En parallèle du processus législatif, le sort du TPS fait également l’objet d’un contentieux judiciaire. Une décision fédérale rendue plus tôt en 2026 a temporairement bloqué la tentative de mettre fin à ce programme, permettant à ses bénéficiaires de conserver leur statut à court terme. Cette bataille juridique se poursuit désormais devant la Cour suprême dans le cadre de l’affaire Miot v. Trump, illustrant la complexité institutionnelle du dossier.
Les enjeux humains demeurent considérables. La fin du TPS exposerait plus de 350 000 ressortissants haïtiens à un risque d’expulsion, touchant des familles installées de longue date aux États-Unis et profondément intégrées dans le tissu économique et social du pays.

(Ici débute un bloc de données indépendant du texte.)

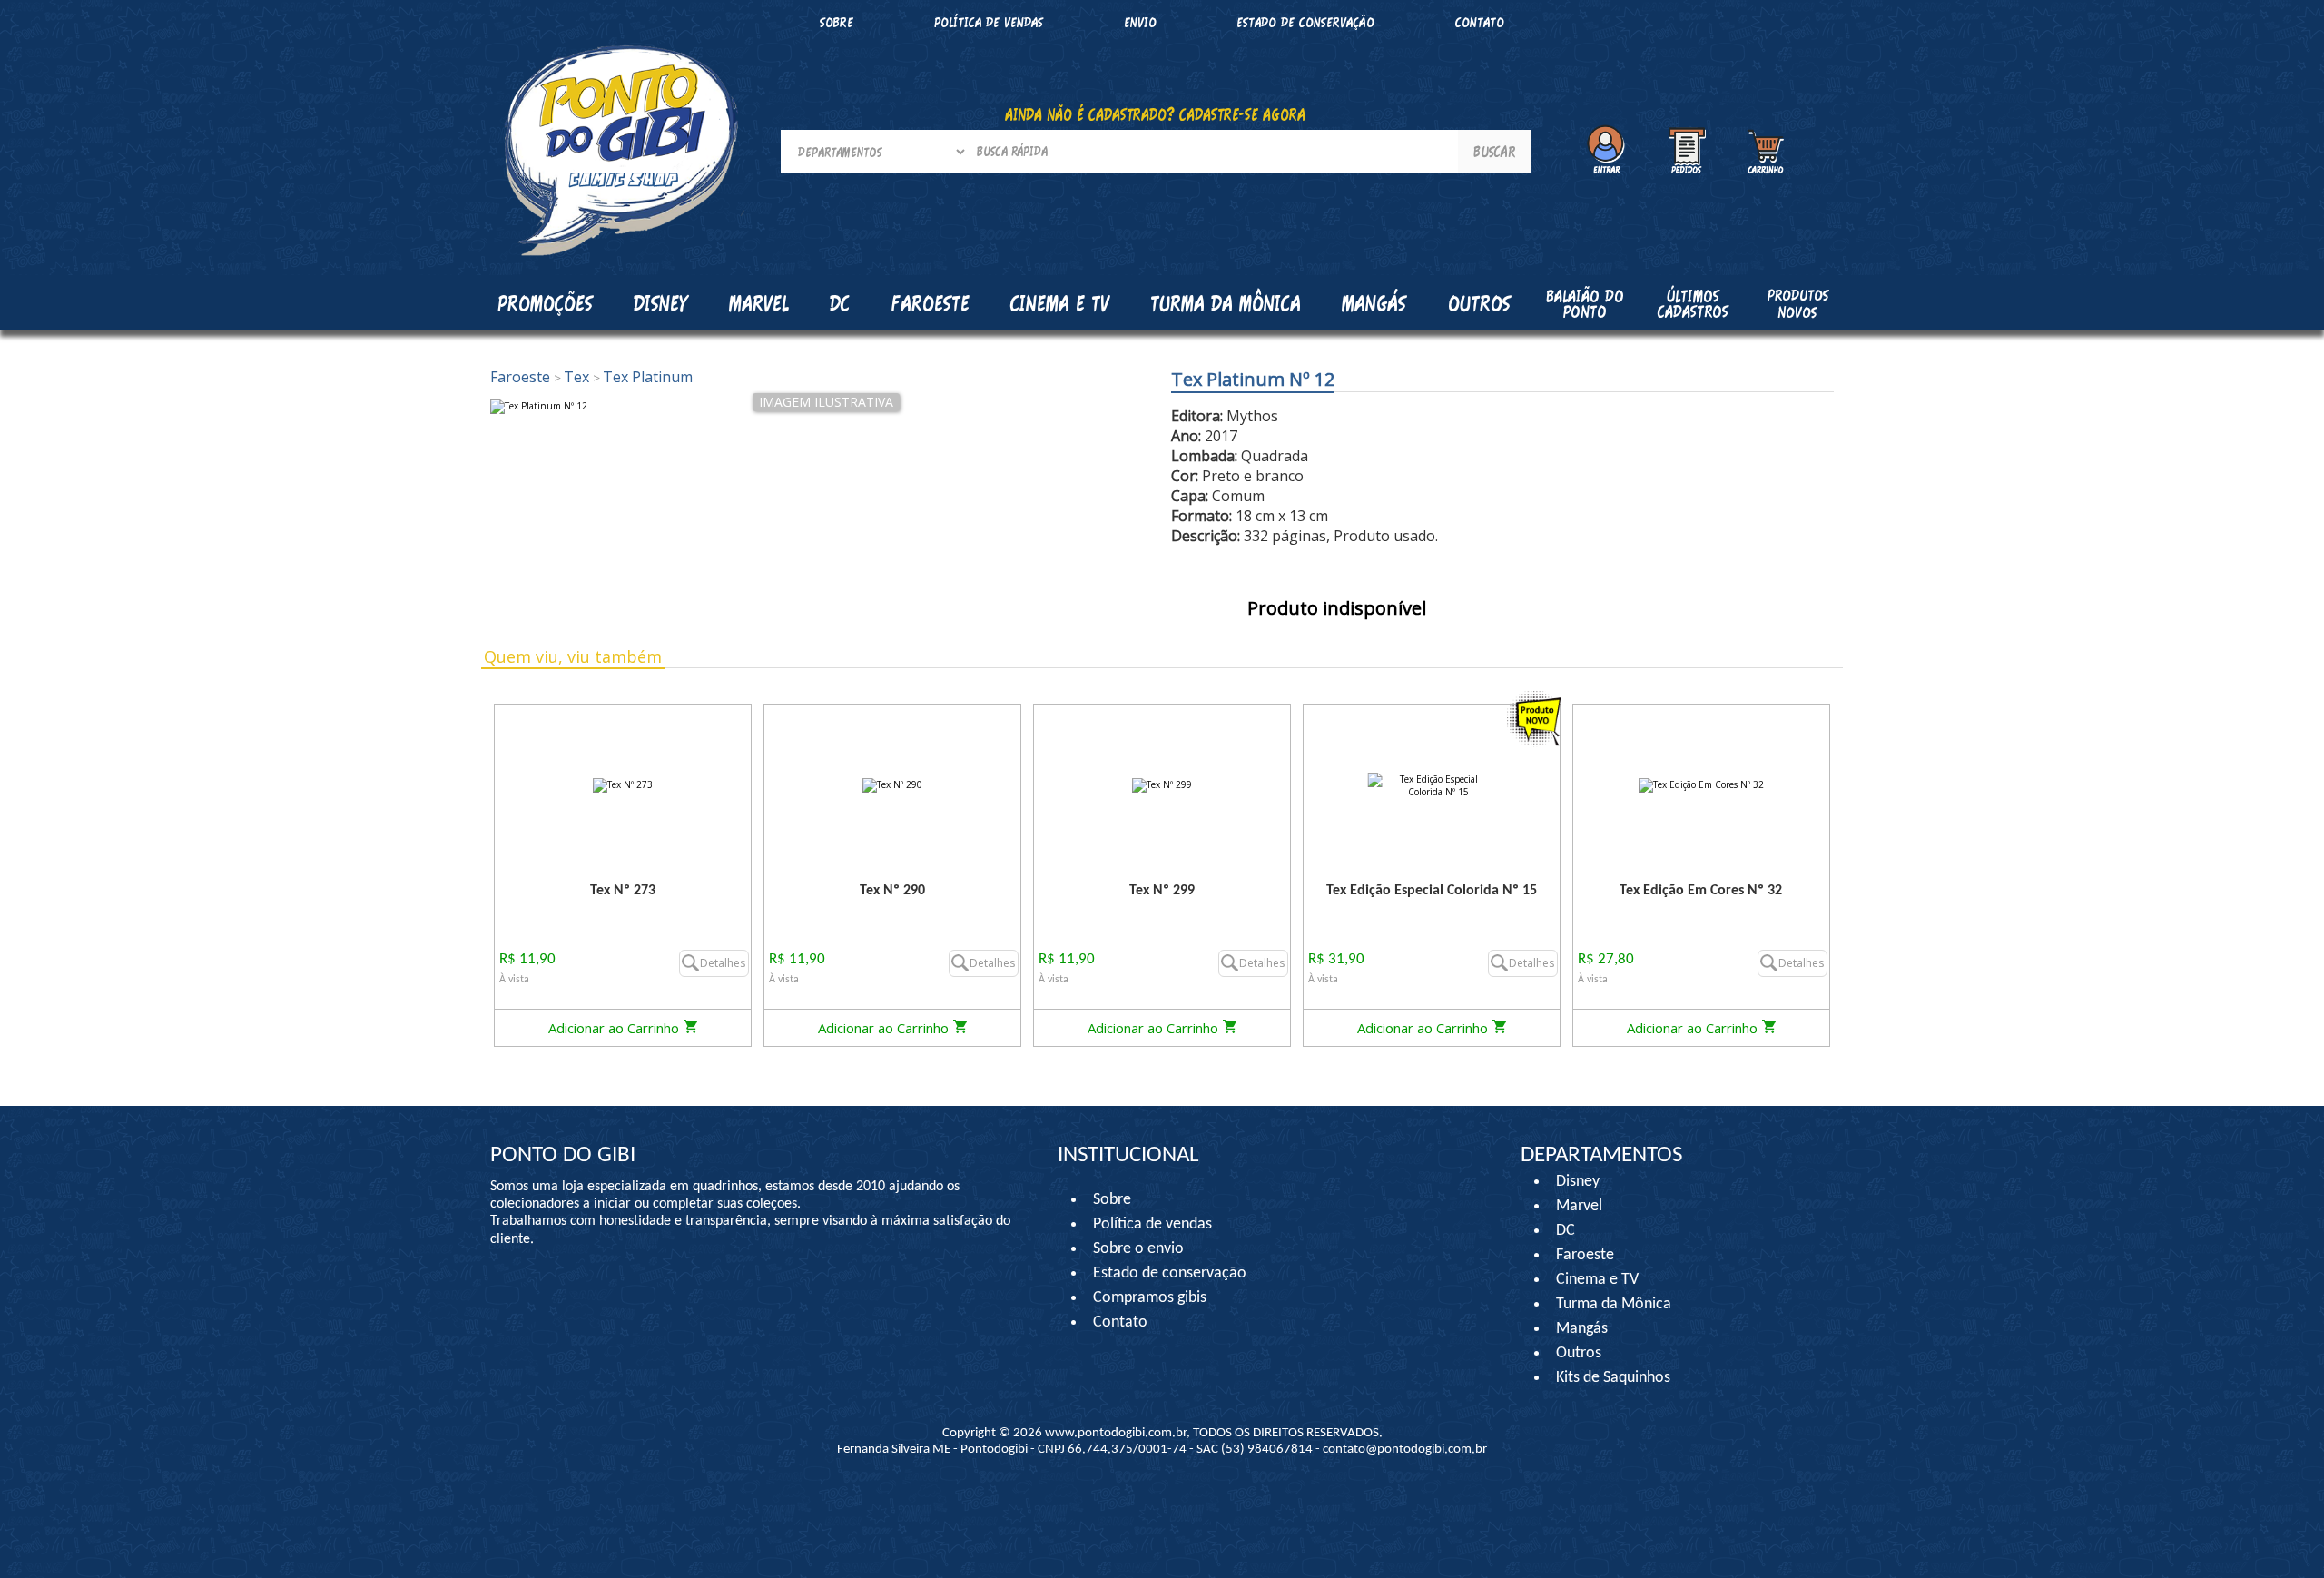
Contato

Cette réalité a été au cœur des arguments avancés par les élus et les organisations de défense des droits des migrants.
Depuis plusieurs années, la représentante Pressley s’est imposée comme l’une des principales figures de ce combat, multipliant les initiatives pour défendre les communautés haïtiennes. Elle a dénoncé les politiques migratoires jugées restrictives, les tentatives de suppression du TPS et les mesures susceptibles d’aggraver la précarité des populations concernées, notamment celles associées aux actions de Immigration and Customs Enforcement.
L’adoption du texte par la Chambre constitue ainsi une avancée significative vers la prolongation du TPS, sans toutefois garantir son aboutissement final. L’issue dépendra désormais des débats au Sénat et de la décision présidentielle. En attendant, le maintien du programme repose à la fois sur cette dynamique législative et sur les décisions des tribunaux, laissant les bénéficiaires dans une situation encore marquée par l’incertitude.